Review | Wendy | 2020
|Devin France, Gavin Naquin, Gage Naquin, Romyri Ross and Yashua Mack in the film WENDY. Photo Courtesy of Searchlight Pictures. © 2020 Twentieth Century Fox Film Corporation All Rights Reserved|
After receiving four Oscar nominations in 2012 for his directorial debut, Beasts of the Southern Wild, including Best Picture and Best Director, Benh Zeitlin seemingly disappeared from filmmaking, only surfacing a few times to produce or compose scores for a few indie films that never saw wide releases. Now eight years later he has returned to directing with his sophomore feature, Wendy, a modern re-imagining of Peter Pan that puts young Wendy Darling (Devin France) at the center of the narrative.
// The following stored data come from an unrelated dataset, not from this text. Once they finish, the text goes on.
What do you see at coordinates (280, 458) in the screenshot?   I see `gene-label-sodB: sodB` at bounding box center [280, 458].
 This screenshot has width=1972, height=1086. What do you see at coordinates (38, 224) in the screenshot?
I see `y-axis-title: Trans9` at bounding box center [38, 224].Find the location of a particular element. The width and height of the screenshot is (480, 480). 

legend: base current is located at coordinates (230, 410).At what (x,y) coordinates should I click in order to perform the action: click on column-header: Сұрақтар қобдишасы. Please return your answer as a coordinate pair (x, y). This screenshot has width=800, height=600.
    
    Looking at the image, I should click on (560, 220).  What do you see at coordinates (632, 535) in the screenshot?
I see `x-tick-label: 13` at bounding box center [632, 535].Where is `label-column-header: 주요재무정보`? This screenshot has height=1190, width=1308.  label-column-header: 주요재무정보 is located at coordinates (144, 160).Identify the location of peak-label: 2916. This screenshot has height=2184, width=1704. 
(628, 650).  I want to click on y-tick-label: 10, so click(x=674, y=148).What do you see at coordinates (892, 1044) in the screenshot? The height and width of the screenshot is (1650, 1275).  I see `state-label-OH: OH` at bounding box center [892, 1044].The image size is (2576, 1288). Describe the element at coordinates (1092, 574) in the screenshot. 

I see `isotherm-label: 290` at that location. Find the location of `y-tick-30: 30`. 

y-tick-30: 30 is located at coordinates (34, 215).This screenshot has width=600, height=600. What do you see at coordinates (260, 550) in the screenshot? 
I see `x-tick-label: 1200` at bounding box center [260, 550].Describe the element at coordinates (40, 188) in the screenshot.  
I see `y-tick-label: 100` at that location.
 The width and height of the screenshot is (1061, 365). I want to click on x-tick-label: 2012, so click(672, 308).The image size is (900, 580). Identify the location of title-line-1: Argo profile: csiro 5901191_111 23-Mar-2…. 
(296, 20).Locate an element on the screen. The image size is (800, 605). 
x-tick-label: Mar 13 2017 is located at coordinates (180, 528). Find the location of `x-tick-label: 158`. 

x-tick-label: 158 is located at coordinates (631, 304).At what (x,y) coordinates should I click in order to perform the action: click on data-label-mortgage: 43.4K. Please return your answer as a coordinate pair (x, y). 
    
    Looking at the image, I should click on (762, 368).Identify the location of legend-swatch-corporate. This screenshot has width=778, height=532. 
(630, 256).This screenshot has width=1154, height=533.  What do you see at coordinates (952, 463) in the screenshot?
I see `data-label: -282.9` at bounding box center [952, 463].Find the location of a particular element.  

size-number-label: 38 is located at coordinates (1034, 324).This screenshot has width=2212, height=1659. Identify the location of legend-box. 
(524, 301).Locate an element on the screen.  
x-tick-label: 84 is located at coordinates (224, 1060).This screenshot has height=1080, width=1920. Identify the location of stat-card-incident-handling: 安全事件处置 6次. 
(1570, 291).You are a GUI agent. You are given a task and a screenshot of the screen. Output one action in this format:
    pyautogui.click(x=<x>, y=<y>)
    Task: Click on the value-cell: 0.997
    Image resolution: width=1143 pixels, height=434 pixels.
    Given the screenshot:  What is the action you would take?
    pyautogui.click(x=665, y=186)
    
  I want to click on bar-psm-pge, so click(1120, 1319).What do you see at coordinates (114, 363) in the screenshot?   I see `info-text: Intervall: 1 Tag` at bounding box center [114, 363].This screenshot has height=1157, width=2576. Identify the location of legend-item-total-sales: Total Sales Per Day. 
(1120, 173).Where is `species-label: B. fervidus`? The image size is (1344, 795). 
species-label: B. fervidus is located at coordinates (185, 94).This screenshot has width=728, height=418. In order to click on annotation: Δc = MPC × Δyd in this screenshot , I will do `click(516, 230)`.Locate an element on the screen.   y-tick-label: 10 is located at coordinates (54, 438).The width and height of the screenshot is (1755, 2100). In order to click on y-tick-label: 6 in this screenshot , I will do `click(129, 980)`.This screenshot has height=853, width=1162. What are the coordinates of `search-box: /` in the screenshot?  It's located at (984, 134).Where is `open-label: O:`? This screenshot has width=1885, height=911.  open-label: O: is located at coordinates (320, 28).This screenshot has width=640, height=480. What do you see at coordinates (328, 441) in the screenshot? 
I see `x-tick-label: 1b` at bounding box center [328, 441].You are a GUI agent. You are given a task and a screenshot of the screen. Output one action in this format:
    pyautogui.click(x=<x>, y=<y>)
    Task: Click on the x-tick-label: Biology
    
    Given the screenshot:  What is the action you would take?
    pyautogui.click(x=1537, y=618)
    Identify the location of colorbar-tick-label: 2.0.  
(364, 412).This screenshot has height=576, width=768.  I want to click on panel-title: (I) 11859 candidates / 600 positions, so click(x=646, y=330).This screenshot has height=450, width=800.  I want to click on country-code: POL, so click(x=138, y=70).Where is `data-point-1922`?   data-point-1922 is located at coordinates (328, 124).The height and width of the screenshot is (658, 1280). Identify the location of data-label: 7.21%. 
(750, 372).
That is until one day they discover the island is also populated with adults, children who lost their sense of hope and wonder and grew old, forgetting what it was like to be young. A series of tragedies and setbacks puts them on a collision course with the Neverland adults, leading to the rise of Captain Hook and the creation of a myth that will inspire them to stay young at heart even as their bodies grow old.
There's something inherently appealing about this reworking of the Peter Pan myth, but coming eight years after the sensational Beasts of the Southern Wild, Wendy feels like a regression, a half-drawn sketch of a much deeper exploration of a familiar tale. Not only is it visually unappealing and sloppy in its execution, it often feels like a retread of the ideas and themes already explored in Beasts. Wendy even delivers a near beat-for-beat recap of the famous “Once there was a hushpuppy” monologue. The whole thing just feels torpid and uninspired, a germ of an idea that never made it past the development stage.
Young Devin France is a strong lead and a great discovery, but she’s cast adrift in a film that doesn’t know what to do with her. It brings nothing new to the story to justify its reframing, and its new mythology feels half-baked. Wendy's musings on growing up and adulthood are underlined and written in bold, but the story is lifeless and broadly drawn, taking vague inspiration from the legendary pages of J.M. Barrie's novel and removing all its sense of wonder and cohesion. Moments clearly designed to be moving and profound fall flat because they haven’t been given the proper context to be earned, as if it's forcing the Pan myth to fit its own story rather than radically reimagining it. Even the score by Zeitlin and Dan Romer feels like an almost note-for-note reprise of their thrilling musical themes from Beasts of the Southern Wild.
It's a film of muddled mythology and listless characterization, burying its sense of childhood magic in drab new trappings that feel bland and uninspired. It's certainly disappointing as a belated follow-up to Zeitlin's incredible debut, but by bringing nothing new to the table or having anything else to say in its reworking of Peter Pan, it feels like an incomplete concept in search of a heart that it never quite finds. Just as the lost boys desperately search for a mother, so too does Wendy fruitlessly search for a point of view that it never manages to find.